Note that the manufacturer posts meaningful specifications like rumble, wow and flutter, and arm bearing friction. The review, by the late Peter Mitchell who you may remember from Stereophile, I recall, actually measures not only the specs like rumble - when was the last time you saw a rumble measurement or specification in one of these 275 lb behemoths - but characteristics like acoustic breakthrough, resonance frequency and possible damping of the cartridge-arm combination? These measurements actually make a difference as an indicator of sonic quality and usefulness in a system.

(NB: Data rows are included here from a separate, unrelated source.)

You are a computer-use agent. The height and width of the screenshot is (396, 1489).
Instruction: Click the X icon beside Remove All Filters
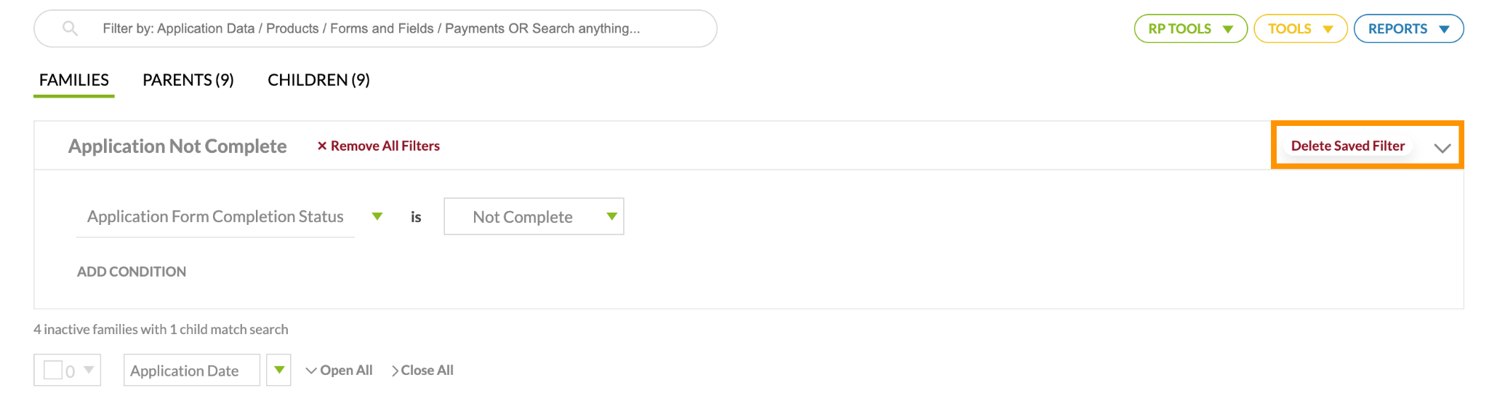click(321, 146)
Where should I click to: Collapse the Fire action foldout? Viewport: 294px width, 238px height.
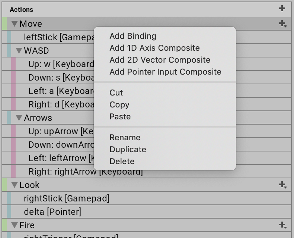(x=15, y=225)
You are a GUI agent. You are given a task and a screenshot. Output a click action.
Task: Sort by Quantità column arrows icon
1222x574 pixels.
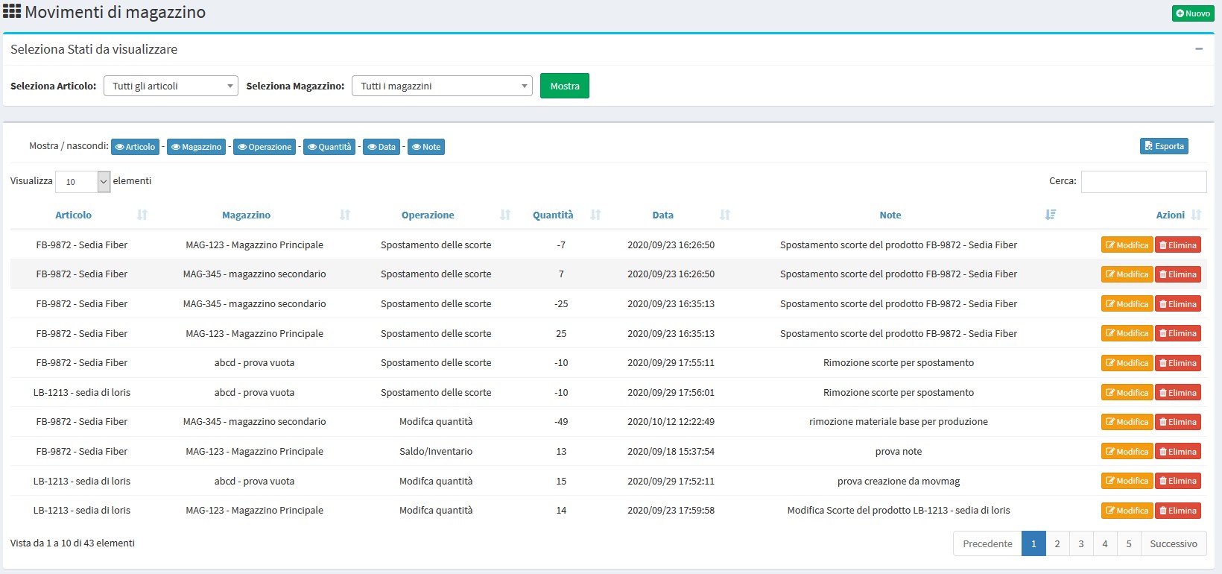[595, 215]
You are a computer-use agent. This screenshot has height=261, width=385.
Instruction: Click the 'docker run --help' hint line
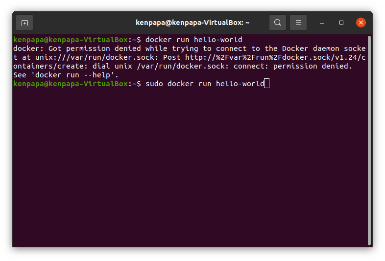66,75
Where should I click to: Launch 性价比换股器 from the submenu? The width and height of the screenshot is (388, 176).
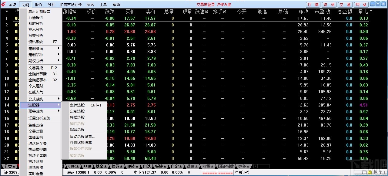(x=81, y=143)
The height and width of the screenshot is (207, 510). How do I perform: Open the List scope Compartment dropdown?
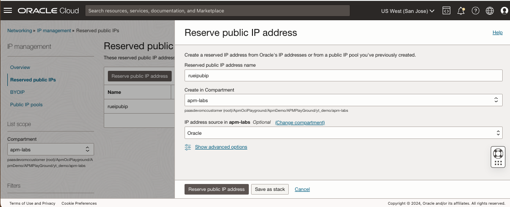(x=50, y=149)
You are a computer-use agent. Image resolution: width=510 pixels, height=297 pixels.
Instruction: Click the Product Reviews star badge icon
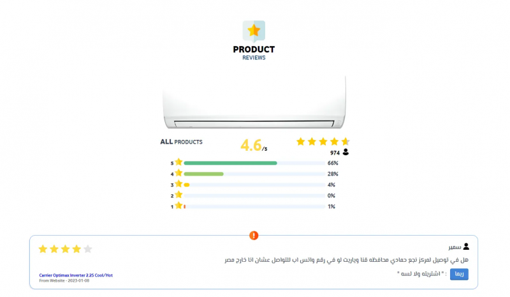click(254, 31)
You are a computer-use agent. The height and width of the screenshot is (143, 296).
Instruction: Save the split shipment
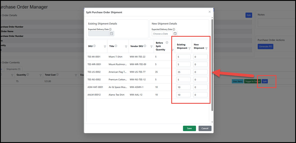[189, 128]
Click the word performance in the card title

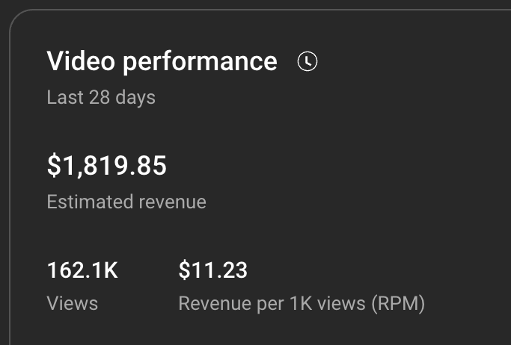200,63
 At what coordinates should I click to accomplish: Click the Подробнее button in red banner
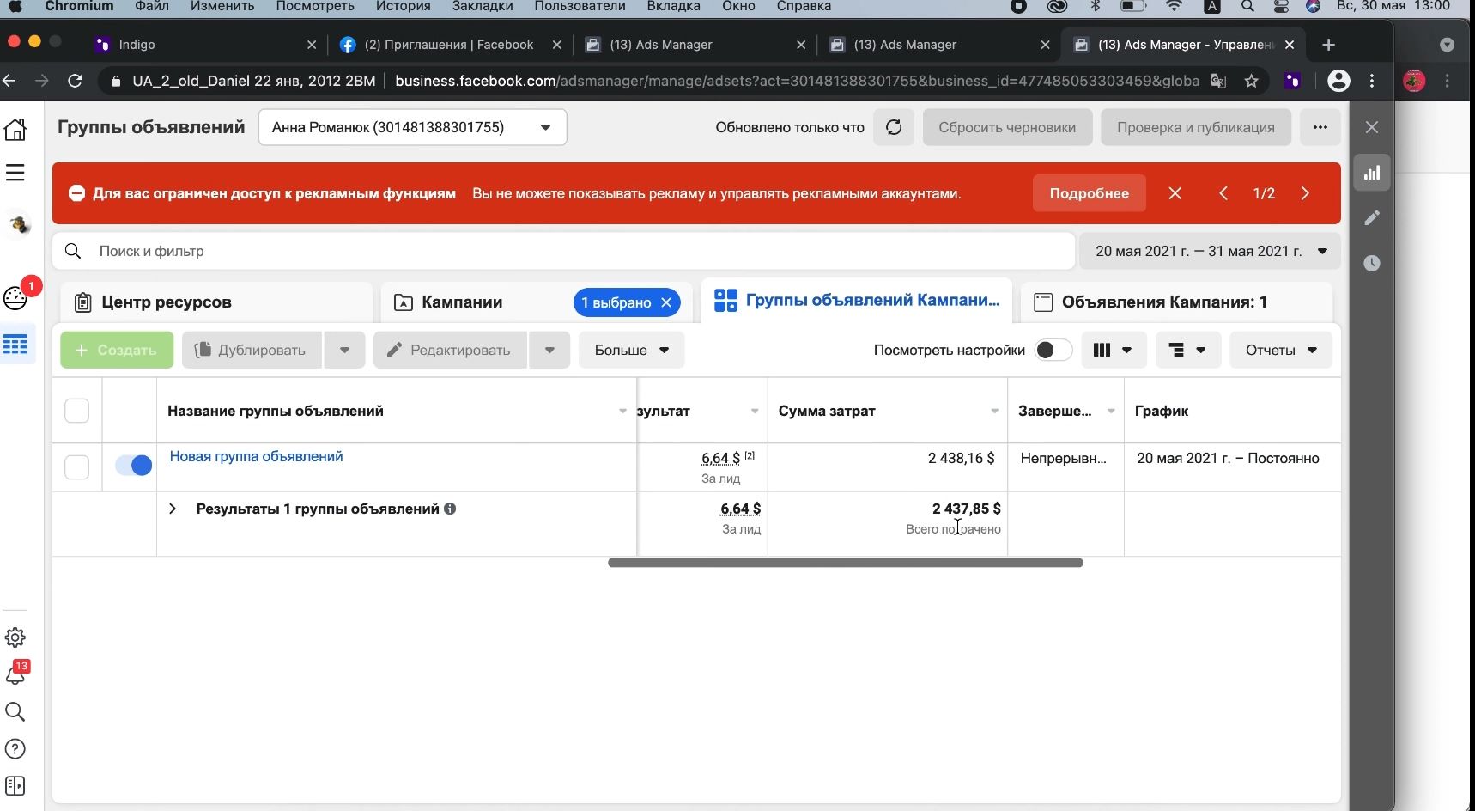(x=1089, y=193)
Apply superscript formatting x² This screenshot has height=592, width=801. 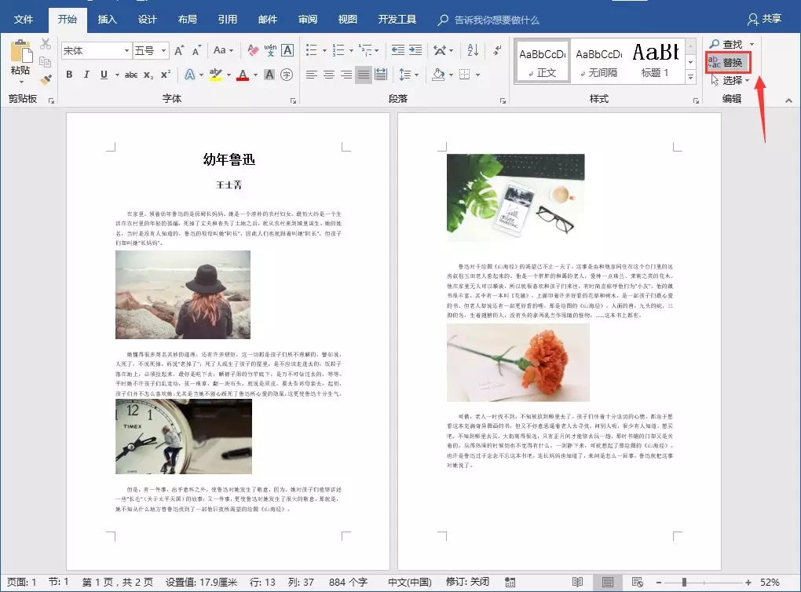coord(166,75)
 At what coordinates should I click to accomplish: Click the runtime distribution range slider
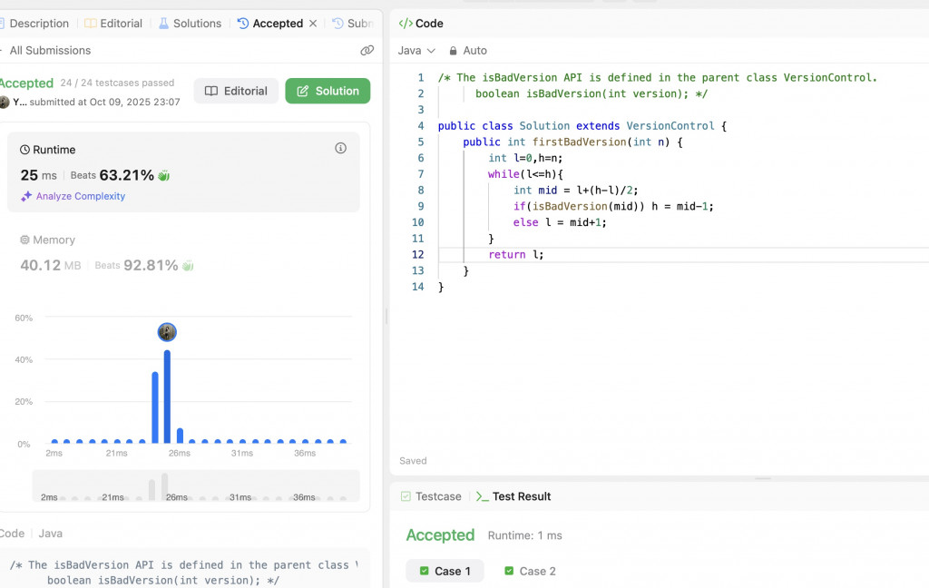tap(195, 485)
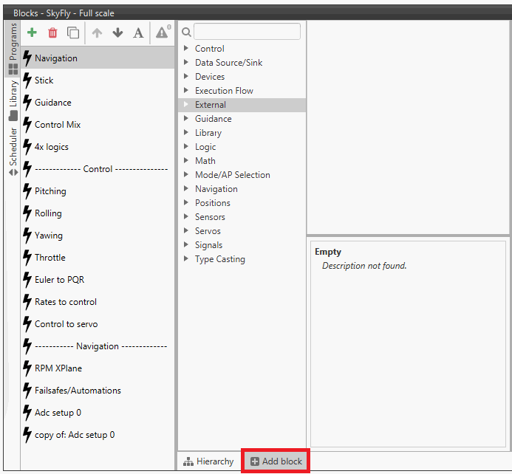Click the Add block button
512x474 pixels.
(x=276, y=461)
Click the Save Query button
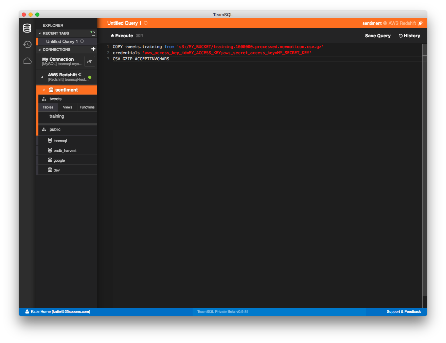Image resolution: width=446 pixels, height=343 pixels. pyautogui.click(x=378, y=36)
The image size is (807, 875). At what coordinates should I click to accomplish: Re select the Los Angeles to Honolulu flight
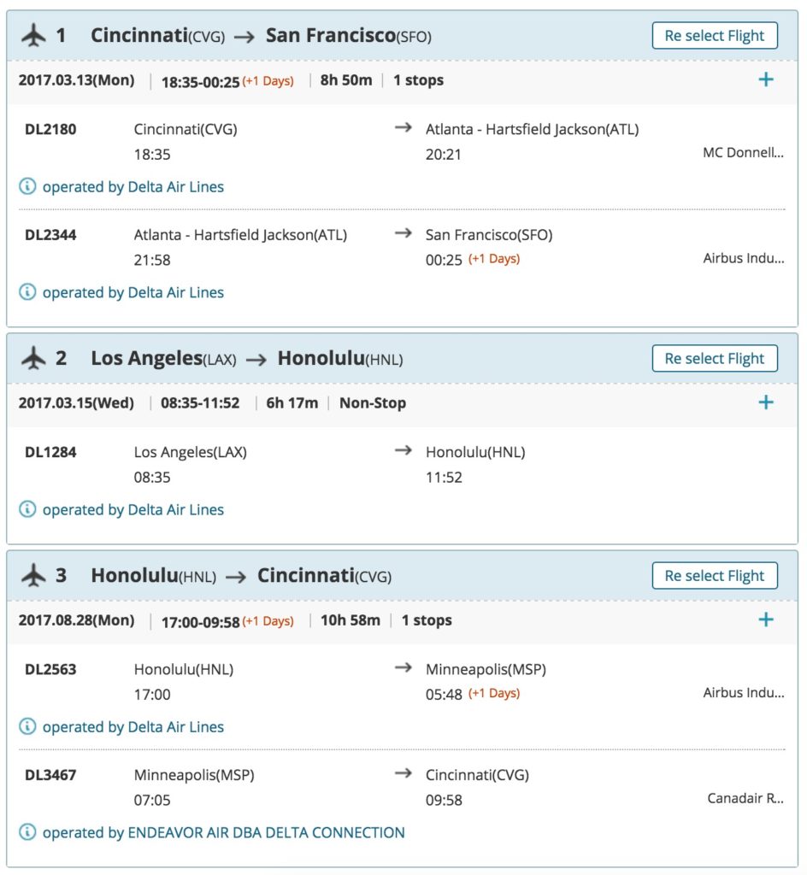coord(714,359)
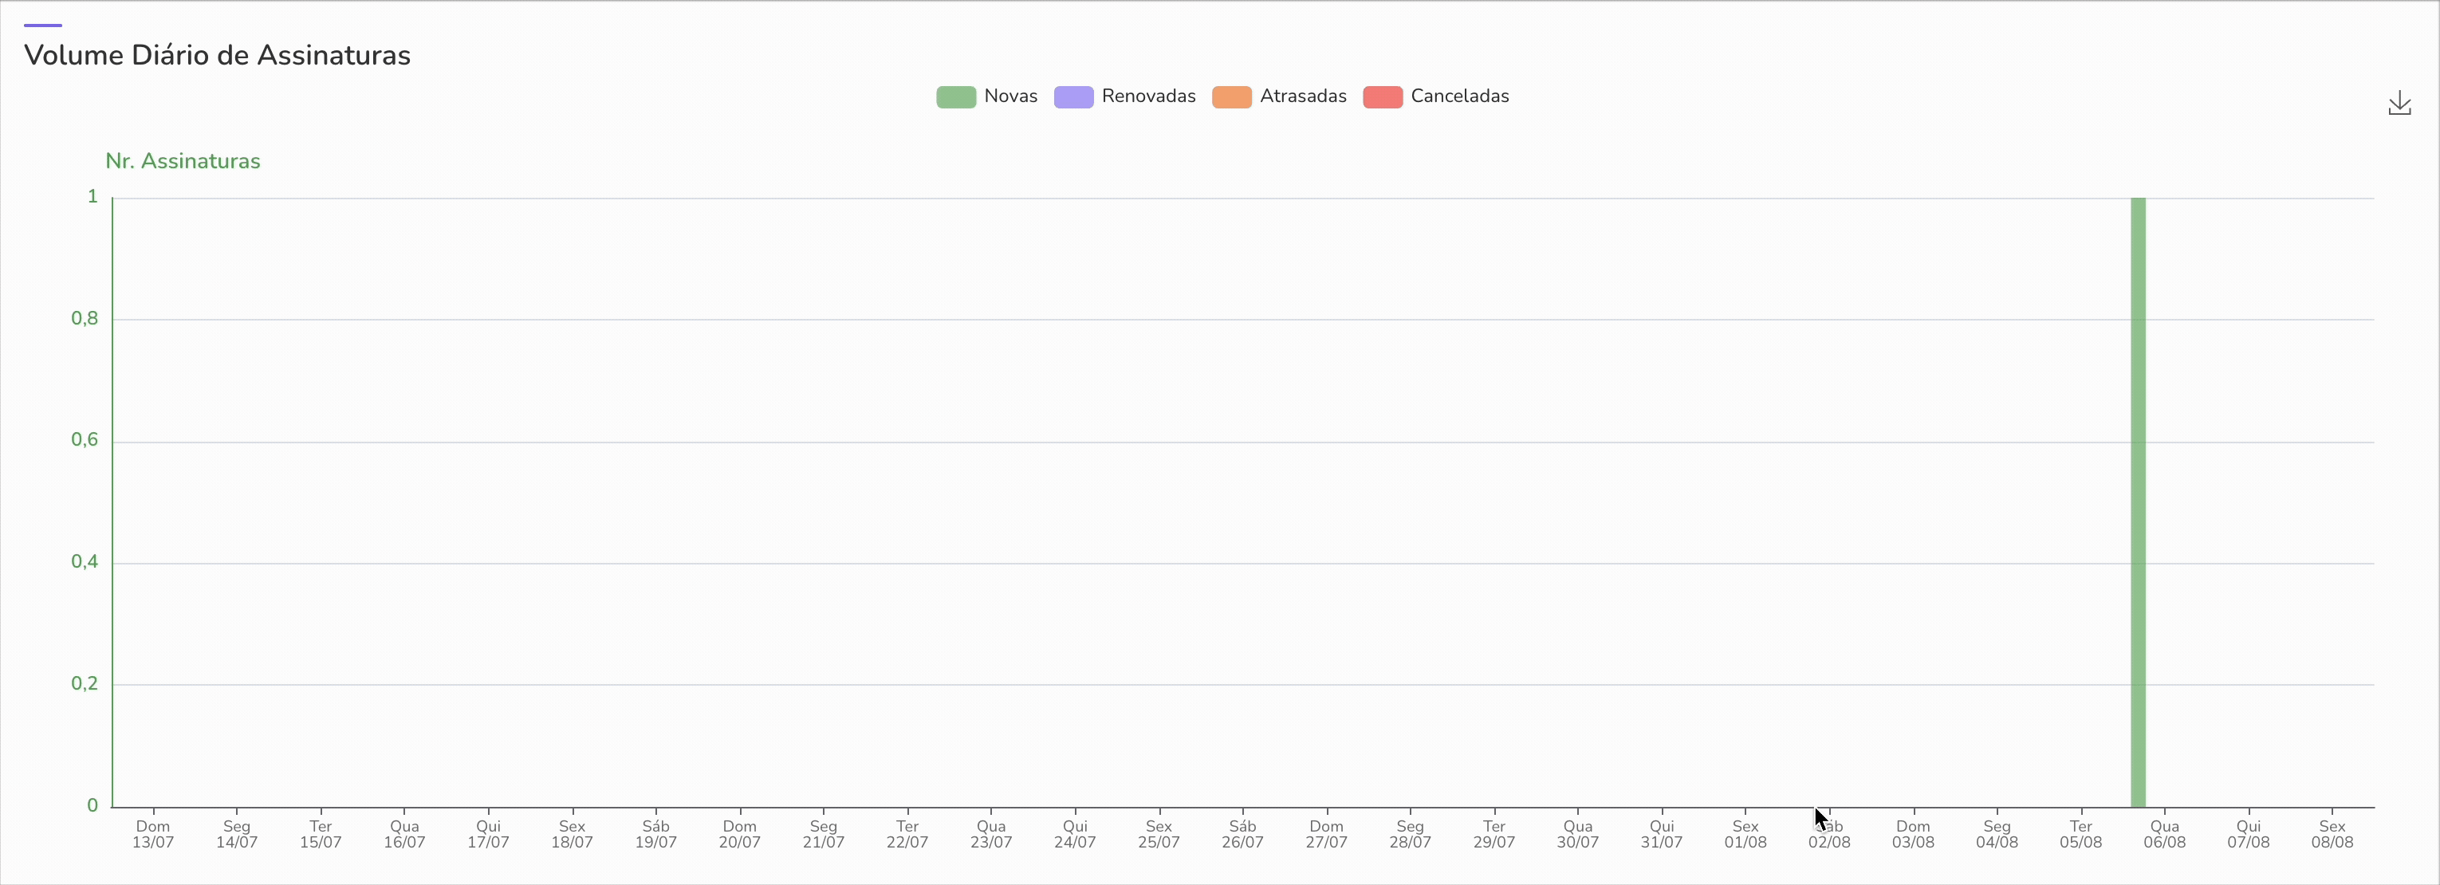Select the green bar on Qua 06/08
The height and width of the screenshot is (885, 2440).
point(2139,502)
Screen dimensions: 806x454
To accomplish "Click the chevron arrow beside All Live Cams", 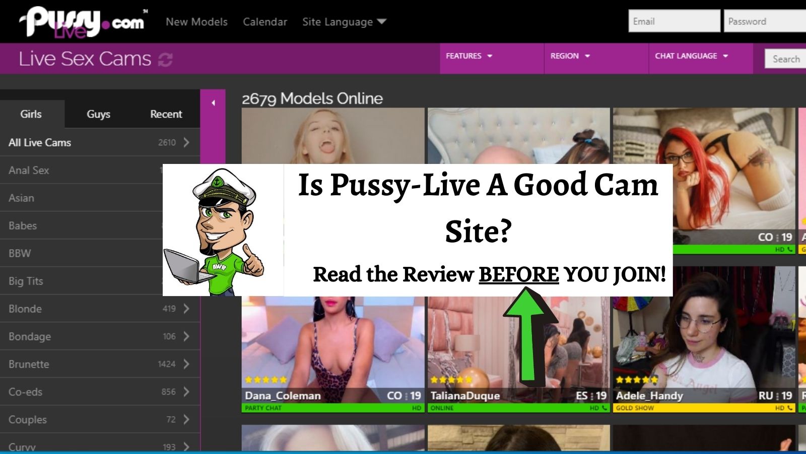I will point(186,143).
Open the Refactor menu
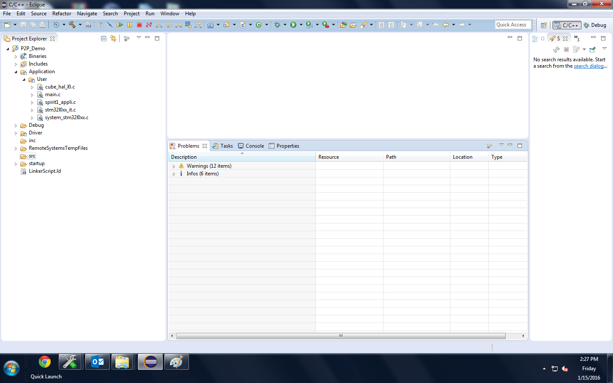Image resolution: width=613 pixels, height=383 pixels. [62, 14]
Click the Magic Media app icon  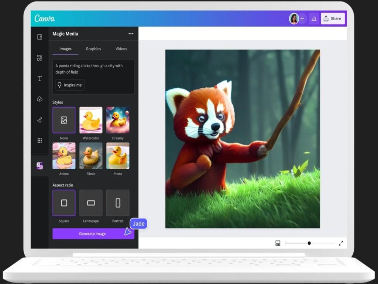[39, 166]
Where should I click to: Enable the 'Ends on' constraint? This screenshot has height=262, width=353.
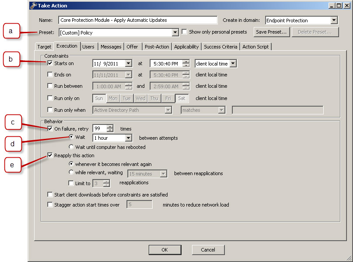click(50, 74)
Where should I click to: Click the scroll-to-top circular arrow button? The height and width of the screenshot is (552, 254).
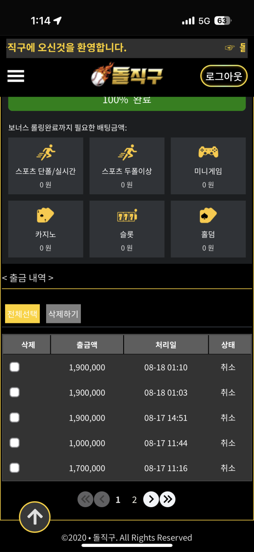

Today it seems anyone with a CNC machine or a machine shop in the E.U. can foist their unspecified goods on us unsuspecting audiophiles. There is no "Turntable Guild" in Europe as there is with watchmakers - perhaps there was one once. American audiophiles who worship at the feet of those reviewers, who take little pains to measure, listen, measure, listen, are being taken for a ride. The characteristics of these vinyl interfaces and subsystems are well known. Acoustic breakthrough is a real problem if you put your 'table between your speakers, more so with box speakers or hybrids - or should I say mongrels? - but who today measures for it?
Who specifies rumble besides Linn, perhaps SME and SOTA? Does Mikey Cyrus measure it even if it isn't specified?
Ears may rule, but one needs to have something between them before entering the turntable realm with just a checkbook and a scale....As in most things, follow the money!